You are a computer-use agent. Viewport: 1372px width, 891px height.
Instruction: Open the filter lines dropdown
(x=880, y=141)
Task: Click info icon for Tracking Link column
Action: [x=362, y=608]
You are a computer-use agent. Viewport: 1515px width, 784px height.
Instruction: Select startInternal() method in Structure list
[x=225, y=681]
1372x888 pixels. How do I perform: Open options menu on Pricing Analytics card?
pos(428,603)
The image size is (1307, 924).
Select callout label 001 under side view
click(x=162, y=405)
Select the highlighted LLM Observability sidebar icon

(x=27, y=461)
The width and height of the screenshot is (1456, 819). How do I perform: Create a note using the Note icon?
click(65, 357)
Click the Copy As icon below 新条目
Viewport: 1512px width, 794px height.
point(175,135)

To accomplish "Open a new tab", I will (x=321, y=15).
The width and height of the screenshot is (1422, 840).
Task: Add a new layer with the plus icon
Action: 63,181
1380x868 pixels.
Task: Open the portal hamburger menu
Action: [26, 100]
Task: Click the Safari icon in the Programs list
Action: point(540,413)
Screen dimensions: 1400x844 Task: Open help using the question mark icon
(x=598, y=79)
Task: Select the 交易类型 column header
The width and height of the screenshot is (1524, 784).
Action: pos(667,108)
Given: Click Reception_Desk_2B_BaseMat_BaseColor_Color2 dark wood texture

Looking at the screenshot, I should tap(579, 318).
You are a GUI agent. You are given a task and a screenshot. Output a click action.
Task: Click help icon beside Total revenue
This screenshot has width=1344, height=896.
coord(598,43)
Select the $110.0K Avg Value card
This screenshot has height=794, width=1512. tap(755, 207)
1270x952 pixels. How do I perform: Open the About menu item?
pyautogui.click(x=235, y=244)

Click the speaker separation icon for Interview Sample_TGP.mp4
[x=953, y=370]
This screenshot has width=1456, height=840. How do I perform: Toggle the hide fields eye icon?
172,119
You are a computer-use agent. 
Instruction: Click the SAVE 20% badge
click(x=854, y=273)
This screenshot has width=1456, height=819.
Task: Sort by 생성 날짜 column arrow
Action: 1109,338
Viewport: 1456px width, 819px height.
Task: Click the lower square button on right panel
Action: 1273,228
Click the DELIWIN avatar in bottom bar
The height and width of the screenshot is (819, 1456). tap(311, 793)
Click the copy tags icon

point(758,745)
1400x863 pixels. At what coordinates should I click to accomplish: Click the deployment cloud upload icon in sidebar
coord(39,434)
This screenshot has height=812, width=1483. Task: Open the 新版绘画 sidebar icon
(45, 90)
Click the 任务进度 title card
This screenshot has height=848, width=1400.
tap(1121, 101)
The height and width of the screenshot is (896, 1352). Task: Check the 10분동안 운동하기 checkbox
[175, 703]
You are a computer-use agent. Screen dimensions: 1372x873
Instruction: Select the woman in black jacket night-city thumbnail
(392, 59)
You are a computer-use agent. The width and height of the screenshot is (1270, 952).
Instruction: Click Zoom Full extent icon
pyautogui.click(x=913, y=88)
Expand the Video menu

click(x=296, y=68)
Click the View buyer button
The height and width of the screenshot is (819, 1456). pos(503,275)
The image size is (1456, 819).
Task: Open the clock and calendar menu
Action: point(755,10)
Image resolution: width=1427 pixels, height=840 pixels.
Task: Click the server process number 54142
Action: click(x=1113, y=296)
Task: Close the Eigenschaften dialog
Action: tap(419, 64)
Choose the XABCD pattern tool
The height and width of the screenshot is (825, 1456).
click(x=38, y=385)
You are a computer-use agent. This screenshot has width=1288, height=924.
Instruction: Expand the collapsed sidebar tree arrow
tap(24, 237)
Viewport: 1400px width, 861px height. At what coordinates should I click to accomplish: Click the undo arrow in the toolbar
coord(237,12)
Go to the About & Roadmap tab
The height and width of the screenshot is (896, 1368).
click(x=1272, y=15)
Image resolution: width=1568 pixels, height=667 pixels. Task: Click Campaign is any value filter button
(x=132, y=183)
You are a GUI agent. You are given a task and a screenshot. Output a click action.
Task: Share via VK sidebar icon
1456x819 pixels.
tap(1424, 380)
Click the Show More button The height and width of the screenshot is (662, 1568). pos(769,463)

::::::

TASK TO COMPLETE -
Transcribe every record above word for word.

RESULT FOR THIS TASK -
You are a computer-use agent. Viewport: 1372px width, 891px height.
Instruction: Open the filter lines dropdown
(x=880, y=141)
Task: Click info icon for Tracking Link column
Action: [x=362, y=608]
You are a computer-use agent. Viewport: 1515px width, 784px height.
Instruction: Select startInternal() method in Structure list
[x=225, y=681]
1372x888 pixels. How do I perform: Open options menu on Pricing Analytics card?
pos(428,603)
The image size is (1307, 924).
Select callout label 001 under side view
click(x=162, y=405)
Select the highlighted LLM Observability sidebar icon

(x=27, y=461)
The width and height of the screenshot is (1456, 819). How do I perform: Create a note using the Note icon?
click(65, 357)
Click the Copy As icon below 新条目
Viewport: 1512px width, 794px height.
point(175,135)

To accomplish "Open a new tab", I will (x=321, y=15).
The width and height of the screenshot is (1422, 840).
Task: Add a new layer with the plus icon
Action: 63,181
1380x868 pixels.
Task: Open the portal hamburger menu
Action: [26, 100]
Task: Click the Safari icon in the Programs list
Action: point(540,413)
Screen dimensions: 1400x844 Task: Open help using the question mark icon
(x=598, y=79)
Task: Select the 交易类型 column header
The width and height of the screenshot is (1524, 784).
Action: pos(667,108)
Given: Click Reception_Desk_2B_BaseMat_BaseColor_Color2 dark wood texture

Looking at the screenshot, I should tap(579, 318).
You are a GUI agent. You are given a task and a screenshot. Output a click action.
Task: Click help icon beside Total revenue
This screenshot has width=1344, height=896.
coord(598,43)
Select the $110.0K Avg Value card
This screenshot has height=794, width=1512. tap(755, 207)
1270x952 pixels. How do I perform: Open the About menu item?
pyautogui.click(x=235, y=244)

Click the speaker separation icon for Interview Sample_TGP.mp4
[x=953, y=370]
This screenshot has width=1456, height=840. How do I perform: Toggle the hide fields eye icon?
172,119
You are a computer-use agent. 
Instruction: Click the SAVE 20% badge
click(x=854, y=273)
This screenshot has width=1456, height=819.
Task: Sort by 생성 날짜 column arrow
Action: 1109,338
Viewport: 1456px width, 819px height.
Task: Click the lower square button on right panel
Action: 1273,228
Click the DELIWIN avatar in bottom bar
The height and width of the screenshot is (819, 1456). tap(311, 793)
Click the copy tags icon

point(758,745)
1400x863 pixels. At what coordinates should I click to accomplish: Click the deployment cloud upload icon in sidebar
coord(39,434)
This screenshot has height=812, width=1483. Task: Open the 新版绘画 sidebar icon
(45, 90)
Click the 任务进度 title card
This screenshot has height=848, width=1400.
tap(1121, 101)
The height and width of the screenshot is (896, 1352). Task: Check the 10분동안 운동하기 checkbox
[175, 703]
You are a computer-use agent. Screen dimensions: 1372x873
Instruction: Select the woman in black jacket night-city thumbnail
(392, 59)
You are a computer-use agent. The width and height of the screenshot is (1270, 952).
Instruction: Click Zoom Full extent icon
pyautogui.click(x=913, y=88)
Expand the Video menu

click(x=296, y=68)
Click the View buyer button
The height and width of the screenshot is (819, 1456). pos(503,275)
The image size is (1456, 819).
Task: Open the clock and calendar menu
Action: point(755,10)
Image resolution: width=1427 pixels, height=840 pixels.
Task: Click the server process number 54142
Action: click(x=1113, y=296)
Task: Close the Eigenschaften dialog
Action: tap(419, 64)
Choose the XABCD pattern tool
The height and width of the screenshot is (825, 1456).
click(x=38, y=385)
You are a computer-use agent. This screenshot has width=1288, height=924.
Instruction: Expand the collapsed sidebar tree arrow
tap(24, 237)
Viewport: 1400px width, 861px height. At what coordinates should I click to accomplish: Click the undo arrow in the toolbar
coord(237,12)
Go to the About & Roadmap tab
The height and width of the screenshot is (896, 1368).
click(x=1272, y=15)
Image resolution: width=1568 pixels, height=667 pixels. Task: Click Campaign is any value filter button
(x=132, y=183)
You are a GUI agent. You are given a task and a screenshot. Output a click action.
Task: Share via VK sidebar icon
1456x819 pixels.
tap(1424, 380)
Click the Show More button The height and width of the screenshot is (662, 1568). pos(769,463)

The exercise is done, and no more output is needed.